Your country, Zimbabwe, desperately needs you to rescue it. It needs another you to save it. Your simplicity, humanity and humility are sorely missed now. Your social welfare and social justice wiring was captured by Judith Todd, who herself is a great heroine of our struggle for independence for her support to our liberation fighters. Judith described how she wanted to make an appointment to see you, after you had been kicked out of government by Mugabe. You told her to get into any taxi outside any hotel in Bulawayo, and instruct the driver to take her to Nkomo’s house in Pelandaba. “They all know where I stay”, you said. When Judith got to the house after your bodyguards ushered her in, she says it was like walking into nightmare. Over 50 people were in the lounge, some with broken bones, some with bruises, some in bloodied bandages. You were personally working the phone trying to raise money to help them all. “Even just ten dollars” you were shouting on the phone.

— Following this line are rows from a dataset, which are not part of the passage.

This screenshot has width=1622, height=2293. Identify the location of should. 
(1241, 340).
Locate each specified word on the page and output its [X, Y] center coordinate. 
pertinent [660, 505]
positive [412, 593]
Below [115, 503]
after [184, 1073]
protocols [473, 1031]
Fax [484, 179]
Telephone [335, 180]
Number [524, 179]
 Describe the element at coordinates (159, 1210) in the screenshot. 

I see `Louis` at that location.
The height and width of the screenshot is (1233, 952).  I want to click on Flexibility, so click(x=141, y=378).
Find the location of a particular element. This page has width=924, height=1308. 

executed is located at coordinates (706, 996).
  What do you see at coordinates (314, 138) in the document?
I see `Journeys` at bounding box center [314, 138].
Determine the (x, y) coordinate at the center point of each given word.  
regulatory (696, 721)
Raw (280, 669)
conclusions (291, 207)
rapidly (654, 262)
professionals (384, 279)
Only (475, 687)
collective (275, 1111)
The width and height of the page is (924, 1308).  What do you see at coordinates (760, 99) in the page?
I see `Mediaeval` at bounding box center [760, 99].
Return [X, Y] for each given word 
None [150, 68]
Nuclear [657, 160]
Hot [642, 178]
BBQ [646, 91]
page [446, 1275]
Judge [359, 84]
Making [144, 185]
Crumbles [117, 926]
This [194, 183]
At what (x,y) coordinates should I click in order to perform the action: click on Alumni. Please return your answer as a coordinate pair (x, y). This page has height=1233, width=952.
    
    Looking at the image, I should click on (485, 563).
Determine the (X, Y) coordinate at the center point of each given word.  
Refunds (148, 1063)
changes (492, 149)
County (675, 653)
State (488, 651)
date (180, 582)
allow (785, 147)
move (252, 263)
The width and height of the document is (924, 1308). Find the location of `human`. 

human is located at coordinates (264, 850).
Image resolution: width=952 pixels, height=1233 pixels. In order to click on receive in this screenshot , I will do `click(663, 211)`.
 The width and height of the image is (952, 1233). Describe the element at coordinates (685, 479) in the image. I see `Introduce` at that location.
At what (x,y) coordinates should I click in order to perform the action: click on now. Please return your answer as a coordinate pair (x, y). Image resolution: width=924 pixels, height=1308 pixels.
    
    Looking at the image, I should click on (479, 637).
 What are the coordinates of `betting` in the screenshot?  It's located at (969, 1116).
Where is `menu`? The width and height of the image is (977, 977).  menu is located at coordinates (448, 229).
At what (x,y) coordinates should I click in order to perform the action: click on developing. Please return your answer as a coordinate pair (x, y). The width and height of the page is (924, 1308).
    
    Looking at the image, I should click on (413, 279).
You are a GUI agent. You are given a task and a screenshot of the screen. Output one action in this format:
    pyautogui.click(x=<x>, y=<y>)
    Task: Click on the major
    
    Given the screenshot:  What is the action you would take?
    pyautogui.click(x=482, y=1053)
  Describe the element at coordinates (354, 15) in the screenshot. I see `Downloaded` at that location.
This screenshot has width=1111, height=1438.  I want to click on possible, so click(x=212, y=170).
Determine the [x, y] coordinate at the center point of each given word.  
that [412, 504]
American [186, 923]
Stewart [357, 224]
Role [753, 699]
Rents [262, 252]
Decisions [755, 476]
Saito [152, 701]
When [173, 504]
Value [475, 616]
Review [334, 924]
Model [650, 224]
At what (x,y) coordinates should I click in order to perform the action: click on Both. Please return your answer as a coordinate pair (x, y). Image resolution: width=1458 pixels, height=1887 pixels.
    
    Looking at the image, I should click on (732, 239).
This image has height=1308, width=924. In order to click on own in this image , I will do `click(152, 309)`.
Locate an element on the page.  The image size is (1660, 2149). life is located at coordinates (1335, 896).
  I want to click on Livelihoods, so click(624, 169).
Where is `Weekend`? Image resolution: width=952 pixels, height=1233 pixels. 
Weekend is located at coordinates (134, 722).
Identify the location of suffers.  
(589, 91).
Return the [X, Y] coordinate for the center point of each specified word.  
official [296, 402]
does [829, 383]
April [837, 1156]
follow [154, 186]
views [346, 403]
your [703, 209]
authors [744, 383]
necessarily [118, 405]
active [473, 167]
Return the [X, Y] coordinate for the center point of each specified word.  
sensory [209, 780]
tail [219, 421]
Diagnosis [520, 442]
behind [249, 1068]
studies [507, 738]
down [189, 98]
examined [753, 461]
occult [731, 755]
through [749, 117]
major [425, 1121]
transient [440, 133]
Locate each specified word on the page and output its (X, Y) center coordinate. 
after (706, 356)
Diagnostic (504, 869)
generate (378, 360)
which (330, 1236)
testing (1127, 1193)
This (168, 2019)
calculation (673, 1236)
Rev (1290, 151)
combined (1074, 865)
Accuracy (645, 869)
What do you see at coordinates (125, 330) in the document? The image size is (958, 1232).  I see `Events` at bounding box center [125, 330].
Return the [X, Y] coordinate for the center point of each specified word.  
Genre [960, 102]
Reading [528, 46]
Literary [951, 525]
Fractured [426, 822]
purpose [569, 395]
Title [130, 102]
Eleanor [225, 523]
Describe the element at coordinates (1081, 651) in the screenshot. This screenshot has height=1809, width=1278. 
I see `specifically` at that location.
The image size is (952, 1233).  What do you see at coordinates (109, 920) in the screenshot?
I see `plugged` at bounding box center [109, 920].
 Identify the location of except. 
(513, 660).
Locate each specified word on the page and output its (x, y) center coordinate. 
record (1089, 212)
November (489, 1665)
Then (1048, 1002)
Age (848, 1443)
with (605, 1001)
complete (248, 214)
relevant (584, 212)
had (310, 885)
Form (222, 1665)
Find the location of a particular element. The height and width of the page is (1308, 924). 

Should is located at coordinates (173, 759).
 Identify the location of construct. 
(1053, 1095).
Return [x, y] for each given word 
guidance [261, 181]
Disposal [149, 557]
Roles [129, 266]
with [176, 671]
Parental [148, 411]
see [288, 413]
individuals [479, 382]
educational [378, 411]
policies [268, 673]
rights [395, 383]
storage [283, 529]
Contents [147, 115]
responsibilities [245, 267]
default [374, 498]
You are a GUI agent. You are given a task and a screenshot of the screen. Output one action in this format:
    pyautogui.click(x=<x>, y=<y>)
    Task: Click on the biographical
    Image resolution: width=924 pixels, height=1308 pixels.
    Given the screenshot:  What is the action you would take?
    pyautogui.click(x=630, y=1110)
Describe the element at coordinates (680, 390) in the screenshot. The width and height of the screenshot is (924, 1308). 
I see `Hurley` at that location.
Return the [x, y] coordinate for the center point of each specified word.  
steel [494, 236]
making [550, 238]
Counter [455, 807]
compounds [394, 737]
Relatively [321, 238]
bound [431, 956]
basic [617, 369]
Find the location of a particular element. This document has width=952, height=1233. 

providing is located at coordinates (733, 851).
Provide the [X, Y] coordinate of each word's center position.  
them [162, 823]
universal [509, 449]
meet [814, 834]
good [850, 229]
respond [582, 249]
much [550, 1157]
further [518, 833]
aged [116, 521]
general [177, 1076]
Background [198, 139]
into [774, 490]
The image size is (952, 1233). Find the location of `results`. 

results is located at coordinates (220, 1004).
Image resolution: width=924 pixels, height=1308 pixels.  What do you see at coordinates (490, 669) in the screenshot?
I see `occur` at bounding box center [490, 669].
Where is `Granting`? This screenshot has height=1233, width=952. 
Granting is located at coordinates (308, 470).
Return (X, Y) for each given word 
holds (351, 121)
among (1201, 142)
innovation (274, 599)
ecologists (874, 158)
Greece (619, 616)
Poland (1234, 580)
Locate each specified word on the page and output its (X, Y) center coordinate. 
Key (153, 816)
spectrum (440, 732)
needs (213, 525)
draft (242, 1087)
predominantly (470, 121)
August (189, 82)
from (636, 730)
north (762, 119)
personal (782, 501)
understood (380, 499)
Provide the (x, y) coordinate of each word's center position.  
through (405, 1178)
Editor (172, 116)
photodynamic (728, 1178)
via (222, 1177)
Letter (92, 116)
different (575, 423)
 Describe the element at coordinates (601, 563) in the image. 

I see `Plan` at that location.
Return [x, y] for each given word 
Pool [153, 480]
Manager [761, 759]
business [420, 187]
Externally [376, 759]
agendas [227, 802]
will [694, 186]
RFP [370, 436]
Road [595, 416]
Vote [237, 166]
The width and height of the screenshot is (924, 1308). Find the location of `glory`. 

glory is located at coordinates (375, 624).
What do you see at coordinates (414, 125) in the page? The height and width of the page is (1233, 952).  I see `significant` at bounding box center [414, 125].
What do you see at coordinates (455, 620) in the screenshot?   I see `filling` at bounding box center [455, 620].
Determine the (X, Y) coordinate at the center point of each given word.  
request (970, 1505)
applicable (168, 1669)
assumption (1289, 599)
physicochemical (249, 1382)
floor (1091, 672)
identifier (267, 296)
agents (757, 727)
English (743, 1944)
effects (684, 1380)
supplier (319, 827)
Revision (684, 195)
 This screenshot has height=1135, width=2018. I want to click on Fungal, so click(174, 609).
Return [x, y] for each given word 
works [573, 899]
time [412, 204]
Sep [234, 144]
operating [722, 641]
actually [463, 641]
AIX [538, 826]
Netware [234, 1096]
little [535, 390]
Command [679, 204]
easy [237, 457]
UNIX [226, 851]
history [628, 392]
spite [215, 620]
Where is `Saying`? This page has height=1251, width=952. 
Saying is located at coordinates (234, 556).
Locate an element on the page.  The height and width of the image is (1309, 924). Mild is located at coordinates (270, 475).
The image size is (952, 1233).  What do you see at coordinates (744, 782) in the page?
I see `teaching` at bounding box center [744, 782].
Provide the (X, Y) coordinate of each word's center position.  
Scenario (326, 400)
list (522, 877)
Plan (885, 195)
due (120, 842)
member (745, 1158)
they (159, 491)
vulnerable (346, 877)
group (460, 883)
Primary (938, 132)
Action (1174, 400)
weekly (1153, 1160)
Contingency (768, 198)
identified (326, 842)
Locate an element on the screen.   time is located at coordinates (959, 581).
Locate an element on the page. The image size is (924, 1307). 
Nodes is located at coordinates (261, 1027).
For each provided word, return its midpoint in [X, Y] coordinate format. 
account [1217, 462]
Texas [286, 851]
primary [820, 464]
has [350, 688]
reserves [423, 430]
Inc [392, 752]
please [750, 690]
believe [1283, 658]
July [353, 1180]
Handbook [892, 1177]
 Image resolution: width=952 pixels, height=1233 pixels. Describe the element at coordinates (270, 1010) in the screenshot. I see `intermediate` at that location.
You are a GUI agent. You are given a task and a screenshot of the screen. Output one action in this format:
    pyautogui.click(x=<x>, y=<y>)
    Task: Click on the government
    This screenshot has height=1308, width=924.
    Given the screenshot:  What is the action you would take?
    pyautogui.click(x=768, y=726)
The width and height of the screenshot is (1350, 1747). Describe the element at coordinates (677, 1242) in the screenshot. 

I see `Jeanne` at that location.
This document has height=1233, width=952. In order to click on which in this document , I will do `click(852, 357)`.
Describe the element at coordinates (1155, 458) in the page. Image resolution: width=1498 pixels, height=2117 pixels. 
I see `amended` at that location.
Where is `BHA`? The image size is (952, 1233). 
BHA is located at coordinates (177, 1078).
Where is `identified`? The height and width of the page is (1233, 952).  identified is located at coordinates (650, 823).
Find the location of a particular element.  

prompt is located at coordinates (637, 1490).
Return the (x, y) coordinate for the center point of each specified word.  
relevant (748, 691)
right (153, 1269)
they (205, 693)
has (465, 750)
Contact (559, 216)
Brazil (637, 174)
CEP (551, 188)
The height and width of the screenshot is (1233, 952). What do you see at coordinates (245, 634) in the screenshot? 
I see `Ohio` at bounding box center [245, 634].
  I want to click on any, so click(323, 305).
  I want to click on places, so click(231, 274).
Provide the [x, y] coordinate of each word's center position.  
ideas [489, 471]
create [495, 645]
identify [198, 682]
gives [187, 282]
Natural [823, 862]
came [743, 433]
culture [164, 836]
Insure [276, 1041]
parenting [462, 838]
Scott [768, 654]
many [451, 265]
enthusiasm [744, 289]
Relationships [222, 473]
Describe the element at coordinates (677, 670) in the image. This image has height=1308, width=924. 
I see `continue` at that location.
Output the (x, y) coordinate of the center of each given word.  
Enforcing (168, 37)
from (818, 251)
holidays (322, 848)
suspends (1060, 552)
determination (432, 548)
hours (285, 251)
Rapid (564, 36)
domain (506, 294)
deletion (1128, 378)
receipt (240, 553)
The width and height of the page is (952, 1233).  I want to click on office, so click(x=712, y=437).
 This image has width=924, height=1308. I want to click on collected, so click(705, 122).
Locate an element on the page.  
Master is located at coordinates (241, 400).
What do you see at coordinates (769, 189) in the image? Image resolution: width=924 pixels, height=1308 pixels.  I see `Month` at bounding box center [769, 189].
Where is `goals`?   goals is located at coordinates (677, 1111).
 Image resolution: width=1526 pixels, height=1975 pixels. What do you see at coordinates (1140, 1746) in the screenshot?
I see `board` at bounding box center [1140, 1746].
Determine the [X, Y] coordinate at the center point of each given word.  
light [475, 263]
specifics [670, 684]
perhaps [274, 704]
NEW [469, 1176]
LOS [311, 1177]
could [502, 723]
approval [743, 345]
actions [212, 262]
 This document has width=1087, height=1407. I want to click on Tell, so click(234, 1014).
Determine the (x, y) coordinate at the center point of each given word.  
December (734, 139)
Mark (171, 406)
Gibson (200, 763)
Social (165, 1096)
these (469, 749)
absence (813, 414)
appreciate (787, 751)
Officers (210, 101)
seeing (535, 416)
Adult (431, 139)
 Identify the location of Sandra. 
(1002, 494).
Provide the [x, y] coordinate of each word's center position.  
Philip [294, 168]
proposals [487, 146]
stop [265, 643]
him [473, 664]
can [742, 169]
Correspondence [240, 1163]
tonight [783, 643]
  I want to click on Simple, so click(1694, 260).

Baba, who is going to be our Joshua Nkomo in our collapsing health system where hospitals have no medicines and equipment, where doctors and nurses are overworked, and paid a pittance, and patients cannot afford the expensive medication that is prescribed. In an economy, that serves a small corrupt political and military elite. In a country, that has no water, no electricity, no money, no fuel, no hope and no responsive leadership. In a country where it is hard to get one hands on just ten dollars, 40 years after independence. 

Baba, you once said ‘the country will never die, young people will save it.” We know that it is young people who liberated our country. They fought and died for us to be free. You of course know that my own father, Sidney your protégé was in his late twenties when he was first jailed by Ian Smith, and was 40 years old at independence in 1980. Who will inspire our young people now to see hope in the midst of despair, to seek justice in the face of abuse, to speak out when silenced, to demand change in the face of exploitative and violent politics, to stand up and be counted as they did when you asked them to liberate their country from racist oppressive rule. To resist authoritarian rule and the elites behind it. To save their country!  

Who is our Joshua Nkomo of today? Perhaps we should not ask you to come back after all. Rather, it is for those who are listening to your voice, those who know understand and appreciate your ideas, who share and are inspired by your values, to pick up the baton, and continue where you left off.

Thank you for listening and God bless Zimbabwe!